There should be nothing else discussed at these meetings, in order to keep them short.
How to address blocking problems
If a blocking problem can’t be solved internally by the team on the spot, the Scrum Master steps in and tries to resolve the blockage by the next meeting. If the Scrum Master is unable to do that, the product owner solicits help from outside the team.
Team problems
Anecdotal evidence suggests that the number one difficulty in student teams is that a lack of communication, which inevitably leads to poor performance. Daily standups are designed to address this directly.
There is no good reason why this should happen to you! Any team problem is going to directly affect your performance (and thus your grade). Synchronous attendance at these standups is critical. It is best to discuss any concerns that arise from teamwork directly with your team immediately at these meetings. If team issues remain unresolved more than two daily standups, relay these concerns directly to one of the Stakeholders (Professor and/or Tutors/Graders).
Synchronous
In-person standups
It is most desirable to hold in-person Standup meetings on a repeating schedule with all team members in attendance. Find a time every day thatworks best for your team and set a location. There are apps like when2meet and Doodle that are useful for scheduling times that work for everyone.

^^^^^^^^^^^^^^^^

▸ **Problem A**
In the standup guidance, starting at "There is no" and ending at "(Professor and/or Tutors/Graders).", rewrite the passage with "standups" swapped for "check-ins".
▸ **Problem B**
According to the standup guidance, who steps in when the team can't solve a blocking problem on the spot?
The lines after this are separate material.

▸ **Given data**
^^^^^^^^^^^^^^^^

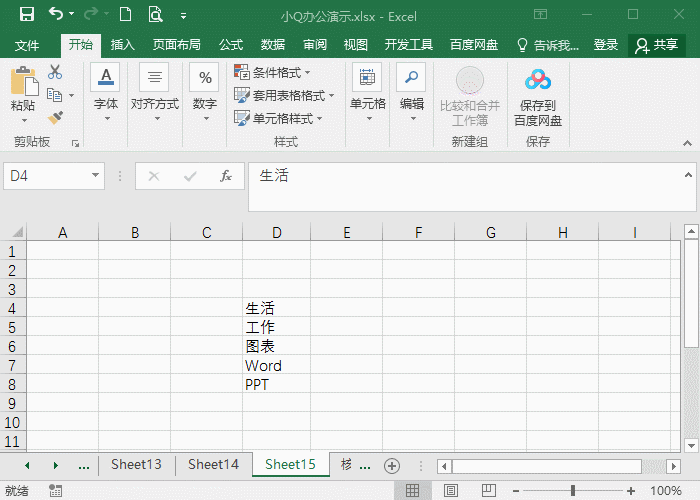Add a new sheet with plus icon
This screenshot has width=700, height=500.
coord(392,465)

^^^^^^^^^^^^^^^^

▸ **Solution A**
There is no good reason why this should happen to you! Any team problem is going to directly affect your performance (and thus your grade). Synchronous attendance at these check-ins is critical. It is best to discuss any concerns that arise from teamwork directly with your team immediately at these meetings. If team issues remain unresolved more than two daily check-ins, relay these concerns directly to one of the Stakeholders (Professor and/or Tutors/Graders).

▸ **Solution B**
The Scrum Master steps in and tries to resolve the blockage by the next meeting.